Lucien Scherrer erinnert in der NZZ an die Slansky-Prozesse in Prag 1952, die Teil der antisemitischen Kampagne im späten Stalinismus war. Einer der Angeklagten war Rudolf Margolius, der vor Gericht ein erfoltertes Geständnis ablegte, bevor er hingerichtet wurde, Scherrer trifft auch Margolius' 1947 geborenen Sohn Ivan Margolius, der heute in London lebt und auch heute noch um die Rehabilitierung seines Vaters kämpft. Bücher und Filme gibt es einige zum Thema, auch von Ivan Margolius selbst: "Dennoch werden die seelischen und die politischen Verheerungen, die der Prager Schauprozess angerichtet hat, bis heute unterschätzt. Das Schicksal der Familie Margolius zeigt, wie Diktaturen Menschen zerstören und wie linksextreme Ideologen Prinzipien wie Frieden, Antifaschismus und den Kampf gegen Nazis missbraucht haben, um politische Verbrechen zu legitimieren. Es offenbart auch die Ursprünge jenes 'antizionistischen' Hasses auf Juden und auf Israel, der sich derzeit an propalästinensischen Kundgebungen in Zürich, Berlin, New York und anderen Städten entlädt."

In der taz stellt Anna Lindemann den Niederländer Salo Muller vor, dessen Eltern 1942 erst mit Zügen der Niederländische Staatsbahn und dann der Reichsbahn nach Auschwitz deportiert wurden, wo sie ermordet wurden.

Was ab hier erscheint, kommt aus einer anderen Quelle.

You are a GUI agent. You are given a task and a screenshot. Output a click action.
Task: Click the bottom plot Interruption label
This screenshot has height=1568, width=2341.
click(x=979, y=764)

Die Staatsbahn hat er schon dazu gebracht, den Opfern und Hinterbliebenen 50 Millionen Euro Entschädigung zu zahlen. Jetzt ist die Deutsche Bahn am Zuge. Aber die will nicht zahlen. Rechtlich ist sie dazu nicht verpflichtet, lernt Lindemann von dem Historiker Constantin Goschler. Dennoch sollte es "eine Debatte über Teilverantwortung geben. Das Unternehmen habe Tausende Menschen wissentlich in Viehwagen in den Tod transportiert und niemand habe versucht, das zu stoppen. Das sei der wichtige Punkt: 'Die Bahn hat eine Rolle im arbeitsteiligen Prozess der Massenermordung eingenommen. Und das muss sie genauso einsehen: Sie hat einen Beitrag zum Holocaust geleistet', so Goschler. Auch [Mullers Anwalt] Klingner fordert, dass die Bahn moralische Verantwortung für die 7.000 niederländischen Opfer und Hinterbliebenen übernimmt. Er sagt, das gehöre auch zur Prävention, zu einem 'Nie wieder'. Gerade in Zeiten, in denen die AfD in Parlamente gewählt wird und die Anzahl an antisemitischen Straftaten steigt. Deshalb versuche er öffentlich Druck aufzubauen, Verbündete in der Politik zu finden."